## What this task involves
Pick out and copy every line below that has the word "toolbar".

══ Data shown

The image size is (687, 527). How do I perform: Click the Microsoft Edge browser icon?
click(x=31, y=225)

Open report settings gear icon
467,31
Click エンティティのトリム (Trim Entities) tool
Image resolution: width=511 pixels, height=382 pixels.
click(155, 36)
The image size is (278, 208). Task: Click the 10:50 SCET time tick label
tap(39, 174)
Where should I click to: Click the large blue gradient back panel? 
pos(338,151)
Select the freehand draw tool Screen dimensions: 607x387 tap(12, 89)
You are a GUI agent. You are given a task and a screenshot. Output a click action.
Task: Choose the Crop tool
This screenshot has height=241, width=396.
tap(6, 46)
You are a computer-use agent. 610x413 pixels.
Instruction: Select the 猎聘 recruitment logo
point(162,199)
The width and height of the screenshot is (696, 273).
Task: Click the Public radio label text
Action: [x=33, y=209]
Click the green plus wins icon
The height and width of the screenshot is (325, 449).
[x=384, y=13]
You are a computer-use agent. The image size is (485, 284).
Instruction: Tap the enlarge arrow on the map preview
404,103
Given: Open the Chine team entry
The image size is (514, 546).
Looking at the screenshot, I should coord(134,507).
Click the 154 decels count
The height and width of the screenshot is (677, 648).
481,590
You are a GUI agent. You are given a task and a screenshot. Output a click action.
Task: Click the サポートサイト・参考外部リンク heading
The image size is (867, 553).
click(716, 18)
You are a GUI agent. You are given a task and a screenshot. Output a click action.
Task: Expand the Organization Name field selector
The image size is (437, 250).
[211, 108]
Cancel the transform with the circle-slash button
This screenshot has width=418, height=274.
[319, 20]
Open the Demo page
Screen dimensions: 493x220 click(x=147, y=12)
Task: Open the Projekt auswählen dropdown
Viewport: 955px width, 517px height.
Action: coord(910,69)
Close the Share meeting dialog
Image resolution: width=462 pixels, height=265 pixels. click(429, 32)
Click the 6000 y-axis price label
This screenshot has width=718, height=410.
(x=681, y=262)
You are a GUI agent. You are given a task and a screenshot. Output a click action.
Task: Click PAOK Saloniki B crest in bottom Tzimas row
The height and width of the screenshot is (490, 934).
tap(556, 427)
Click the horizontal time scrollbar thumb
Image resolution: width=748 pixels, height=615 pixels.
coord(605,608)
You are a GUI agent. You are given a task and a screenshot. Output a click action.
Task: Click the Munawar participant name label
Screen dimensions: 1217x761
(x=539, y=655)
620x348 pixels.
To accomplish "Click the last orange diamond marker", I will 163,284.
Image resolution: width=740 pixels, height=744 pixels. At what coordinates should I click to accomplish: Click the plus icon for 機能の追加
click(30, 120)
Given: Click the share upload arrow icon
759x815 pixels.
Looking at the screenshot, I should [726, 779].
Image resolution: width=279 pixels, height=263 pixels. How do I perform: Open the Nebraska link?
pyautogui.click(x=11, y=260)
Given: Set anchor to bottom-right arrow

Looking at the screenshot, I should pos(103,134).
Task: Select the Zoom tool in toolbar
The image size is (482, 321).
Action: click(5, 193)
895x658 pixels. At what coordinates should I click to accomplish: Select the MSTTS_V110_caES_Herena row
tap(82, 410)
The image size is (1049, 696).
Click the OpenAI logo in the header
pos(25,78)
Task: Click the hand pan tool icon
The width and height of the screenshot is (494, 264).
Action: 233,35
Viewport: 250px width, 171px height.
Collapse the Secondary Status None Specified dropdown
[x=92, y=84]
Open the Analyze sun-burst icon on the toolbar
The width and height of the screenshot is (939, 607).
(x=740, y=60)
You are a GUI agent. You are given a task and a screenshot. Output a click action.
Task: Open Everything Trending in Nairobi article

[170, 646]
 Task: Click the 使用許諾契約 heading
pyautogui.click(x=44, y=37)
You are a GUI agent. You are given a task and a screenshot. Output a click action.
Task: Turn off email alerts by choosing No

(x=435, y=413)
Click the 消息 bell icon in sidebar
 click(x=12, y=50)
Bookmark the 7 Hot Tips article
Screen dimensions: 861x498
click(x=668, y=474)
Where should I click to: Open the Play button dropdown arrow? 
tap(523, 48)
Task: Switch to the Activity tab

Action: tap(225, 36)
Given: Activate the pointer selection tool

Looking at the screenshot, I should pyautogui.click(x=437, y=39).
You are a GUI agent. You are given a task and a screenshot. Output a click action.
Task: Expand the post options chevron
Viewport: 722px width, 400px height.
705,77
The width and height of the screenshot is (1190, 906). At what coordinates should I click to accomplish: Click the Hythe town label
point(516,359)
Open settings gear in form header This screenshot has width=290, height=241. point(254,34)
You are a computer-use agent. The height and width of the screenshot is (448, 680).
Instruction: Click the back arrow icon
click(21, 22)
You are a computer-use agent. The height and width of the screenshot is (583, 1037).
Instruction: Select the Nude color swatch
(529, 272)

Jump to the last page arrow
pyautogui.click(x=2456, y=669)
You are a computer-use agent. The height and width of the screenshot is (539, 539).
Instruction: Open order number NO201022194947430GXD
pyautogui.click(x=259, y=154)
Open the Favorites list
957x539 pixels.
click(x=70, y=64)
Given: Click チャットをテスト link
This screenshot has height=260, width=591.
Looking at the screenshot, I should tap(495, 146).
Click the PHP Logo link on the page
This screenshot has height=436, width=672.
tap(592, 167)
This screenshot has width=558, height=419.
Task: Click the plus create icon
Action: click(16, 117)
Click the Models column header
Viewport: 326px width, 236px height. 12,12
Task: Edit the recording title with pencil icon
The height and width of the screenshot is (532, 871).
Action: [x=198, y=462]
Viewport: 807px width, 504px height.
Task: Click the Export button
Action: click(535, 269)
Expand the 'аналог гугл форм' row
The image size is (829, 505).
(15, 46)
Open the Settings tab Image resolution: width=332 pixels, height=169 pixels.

════

## Task result
Task: Select the Zoom tool in toolbar
Open the Analyze sun-burst icon on the toolbar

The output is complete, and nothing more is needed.